For the first time since it was first published a decade ago, there will be no hard copies of the Singapore Public Sector Outcomes Review (SPOR), a biennial stocktake of the sector’s work.
This year’s report, coordinated by the Ministry of Finance (MOF), has gone fully digital.
It shows incomes in Singapore have risen and inequality has fallen in the past five years, among other indicators of progress.
A seven-strong team at the MOF have tried to keep things simple by placing the information under two broad categories — citizens and businesses.
They worked with 15 other Ministries and their Statutory Boards to develop the information on the SPOR website.
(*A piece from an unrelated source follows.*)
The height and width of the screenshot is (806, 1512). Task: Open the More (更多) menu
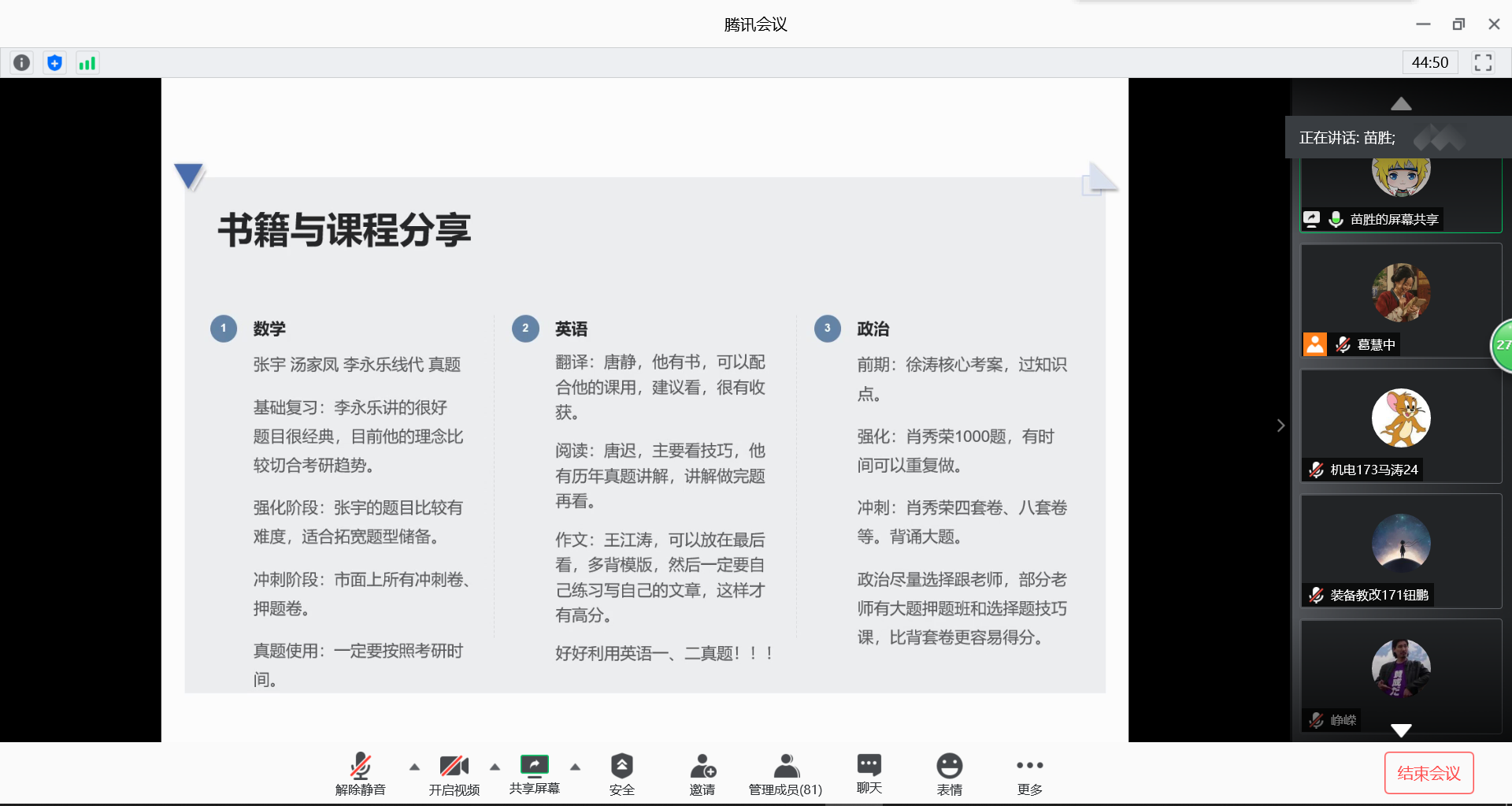[x=1029, y=774]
Permanent Secretary for Finance, Tan Ching Yee (pictured) said interested citizens could jump around on the website looking at things they were interested in, and could skip the rest.
“There is a stronger focus on outcomes in the report,” Ms Tan said.
“Instead of saying we had rolled out this new scheme, or cut down a certain number of steps, we took a more deliberate effort to emphasise the ‘so what?’ aspect — such as the fact that one can start a business in Singapore within 11 days,” she said.
Ms Tan said the changes reflected the Public Service’s digital transformation, which had sped up due to the COVID-19 pandemic.
“It is hard to imagine the Public Service going back to life as it was before,” the Permanent Secretary said.
“Many things that we thought we couldn’t do, like having virtual meetings as a norm, became the default mode during the circuit-breaker,” she said.